Slashdot article, Reiter's Wireless Data weblog.
Now you tell me! It turns out there is a setting in iTunes that causes the program to automatically fetch CD track information, rip the CD, and then eject it, every time you put a new CD in the drive. It's a small thing, but it would have made my life a little bit easier lately had I known this.
Wow. Credit card sized camera phone from NEC (available soon, but in China!) Really nice looking design I think.
The end of the laptop?
Home servers and smartphones will eventually replace notebook computers for most users.I basically agree with this trend. Certainly by early 2006 (this is my projection for when CPUs will be small enough to give smartphones the power they need.)

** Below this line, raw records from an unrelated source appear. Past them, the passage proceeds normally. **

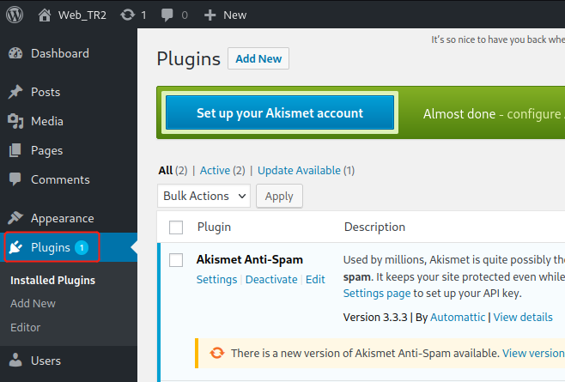Click the updates refresh icon in admin bar
Viewport: 565px width, 382px height.
coord(128,15)

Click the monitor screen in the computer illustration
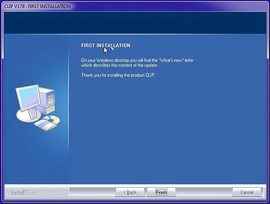pyautogui.click(x=29, y=97)
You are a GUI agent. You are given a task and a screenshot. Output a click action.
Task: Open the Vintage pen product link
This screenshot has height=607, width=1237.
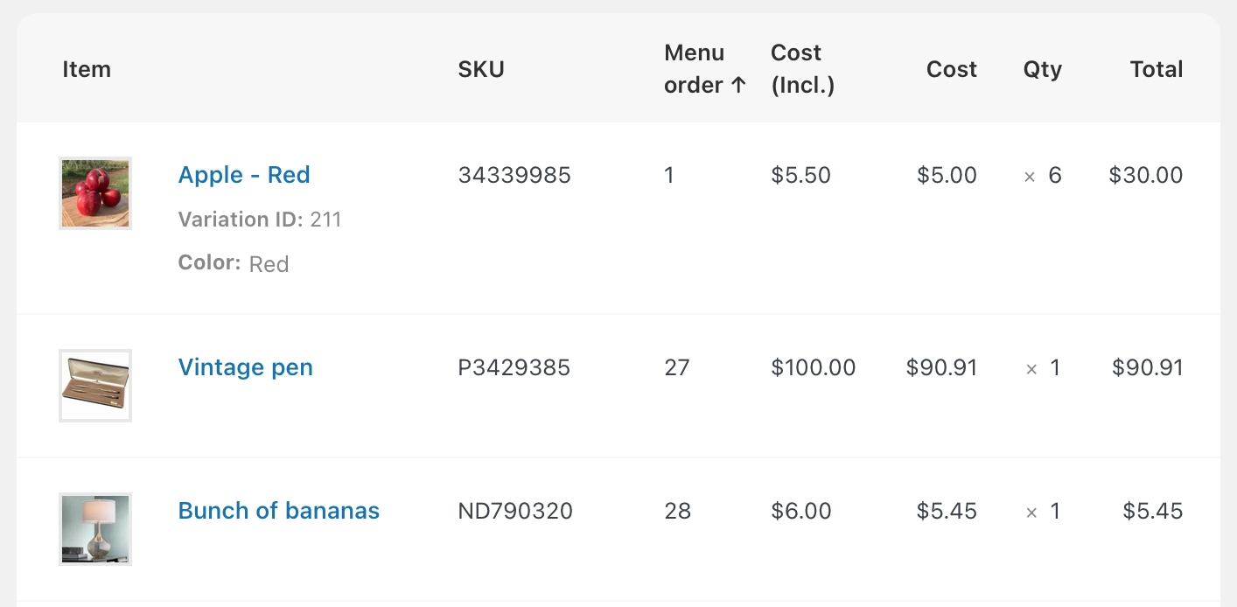[245, 367]
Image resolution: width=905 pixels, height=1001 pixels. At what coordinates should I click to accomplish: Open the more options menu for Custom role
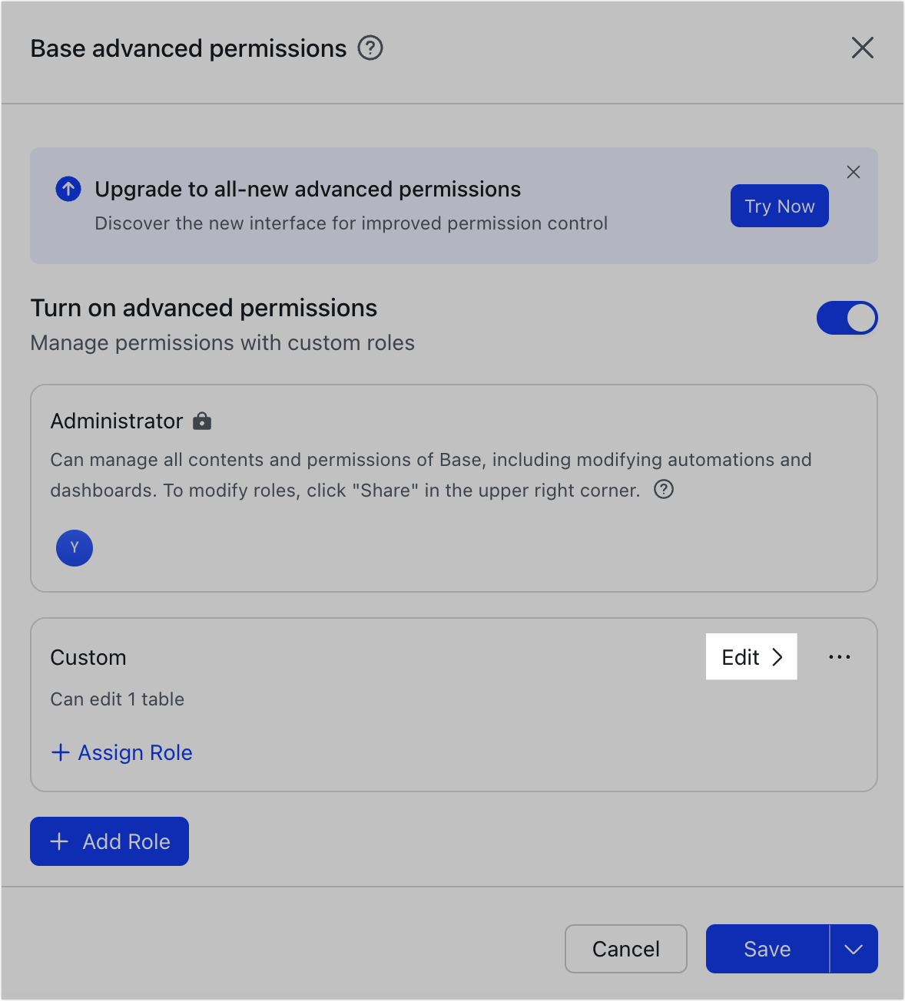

Cool hook for a travel blog service: easily create U.S. and world maps of all the places you have been. Here's my U.S. map, since my world map would look pretty barren (typical lame American!)
create your own visited states map
or write about it on the open travel guide
Visited states in red, of course.
So I remember: retractable USB sync / charger cable for the Treo.
Digital music (industry?) blog co-operated by Om Malik and Rafat Ali.
Make your Livejournal into a book. (via kottke) That is interesting. Should that idea be thrown onto the towering pile of projects I will get around to Real Soon Now?
TiVo's recent purchase of a small company called Strangeberry has had the rumor mongers speculating for the past few weeks. While little hard information seems to be available, Om Malik appears to be getting close to the real story.